One of the biggest newspaper publishers in the United States, McClatchy, filed for bankruptcy protection on Thursday, another harbinger of America’s deepening local-news crisis.
McClatchy will be allowed to keep its 30 newspapers as Chapter 11 allows that.
According to the Washington Post, the publisher of the Miami Herald, Kansas City Star, and other regional dailies has been saddled with debt since its $4.5 billion takeovers of a much bigger rival, Knight Ridder, in 2006. The combination coincided with a digital boom that disrupted the business model and transformed the way news is consumed.
Penny Abernathy, the Knight chair of journalism and digital media economics at the University of North Carolina said:
‘’In 2010, the total revenue for print ads fell below 1950 levels, and it has continued to decrease. Everyone assumed if you could just make the transition over to digital that things would be okay. But the problem is that as of 2015, Google and Facebook make up about 75 percent of the digital ad dollar in U.S. markets. That is not enough to sustain the newsroom McClatchy inherited from Knight Ridder.’’
At the start of 2020, the newspaper publisher from Sacramento suspended several pension payments and issued a statement in which they said that they hired a bankruptcy administrator to help it secure a government takeover of the retirement plan.
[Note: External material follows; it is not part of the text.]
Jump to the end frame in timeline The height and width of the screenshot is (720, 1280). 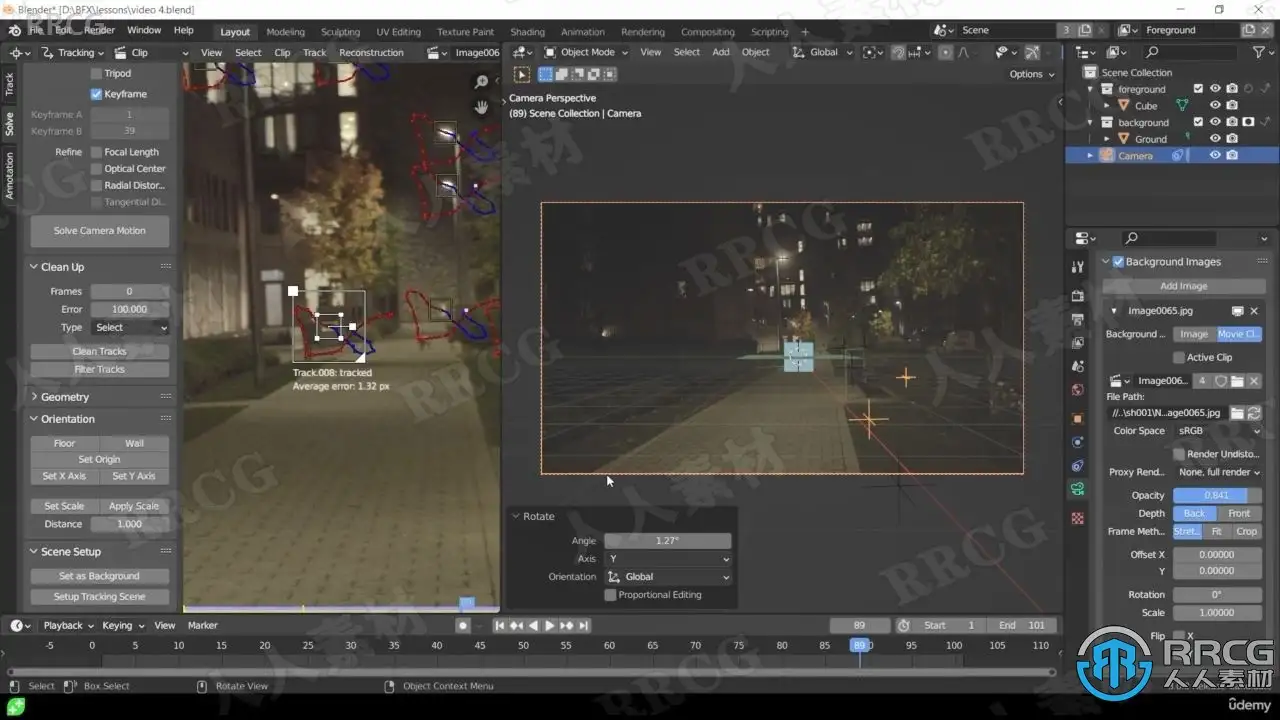[x=584, y=625]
Craig Forman, the president of McClatchy and chief executive said in a news release:
“McClatchy’s plan provides a resolution to legacy debt and pension obligations while maximizing outcomes for customers and other stakeholders. When local media suffers in the face of industry challenges, communities suffer: Polarization grows, civic connections fray and borrowing costs rise for local governments. We are moving with speed and focus to benefit all our stakeholders and our communities.’’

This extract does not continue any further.